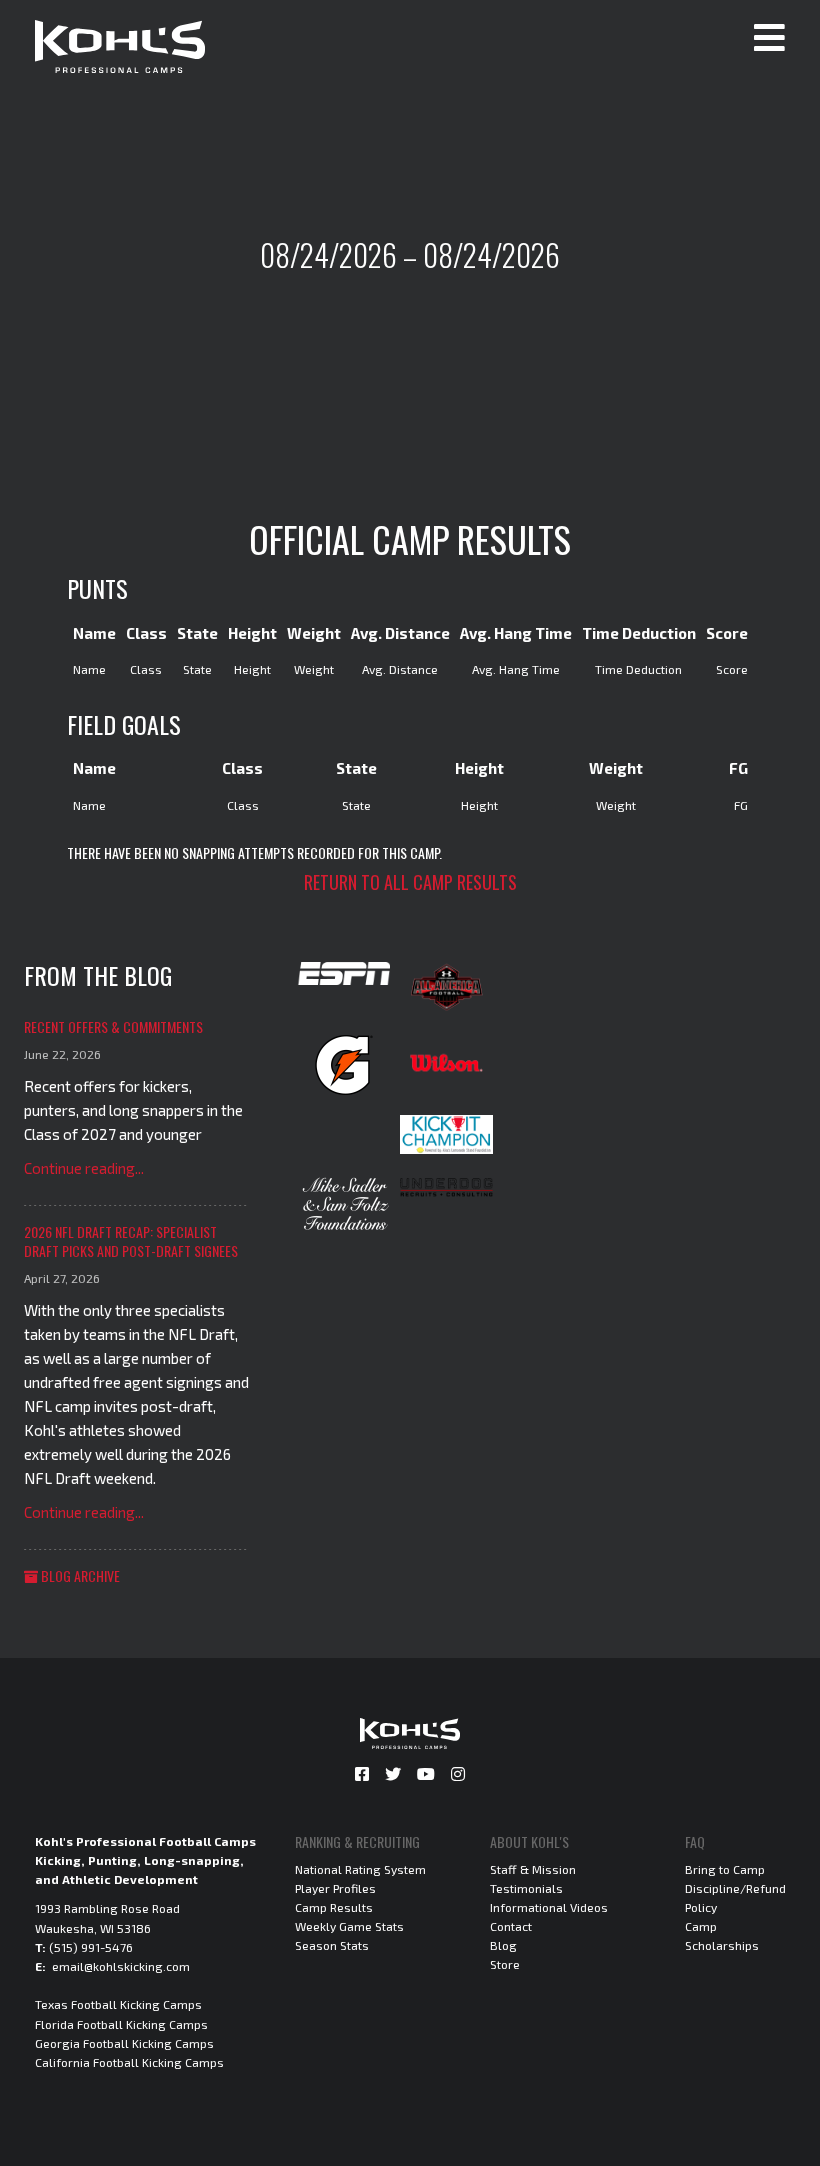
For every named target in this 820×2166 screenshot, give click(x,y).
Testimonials (526, 1888)
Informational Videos (549, 1907)
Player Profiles (335, 1888)
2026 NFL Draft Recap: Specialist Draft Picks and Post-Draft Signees (131, 1241)
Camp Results (334, 1907)
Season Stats (332, 1945)
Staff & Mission (533, 1869)
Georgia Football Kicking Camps (124, 2043)
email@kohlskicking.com (121, 1966)
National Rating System (360, 1869)
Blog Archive (79, 1575)
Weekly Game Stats (349, 1926)
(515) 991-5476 (91, 1947)
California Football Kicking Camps (129, 2062)
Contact (511, 1926)
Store (505, 1964)
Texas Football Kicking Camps (118, 2004)
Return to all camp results (410, 882)
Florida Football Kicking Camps (121, 2024)
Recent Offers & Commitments (113, 1026)
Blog (503, 1945)
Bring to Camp (725, 1869)
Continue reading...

================================

### Exercise goal
Exact repetition is required for the lines from the first one in the listing through the one that holds "Staff & Mission (533, 1869)", and pictures are to be omitted.

### Task response
For every named target in this 820×2166 screenshot, give click(x,y).
Testimonials (526, 1888)
Informational Videos (549, 1907)
Player Profiles (335, 1888)
2026 NFL Draft Recap: Specialist Draft Picks and Post-Draft Signees (131, 1241)
Camp Results (334, 1907)
Season Stats (332, 1945)
Staff & Mission (533, 1869)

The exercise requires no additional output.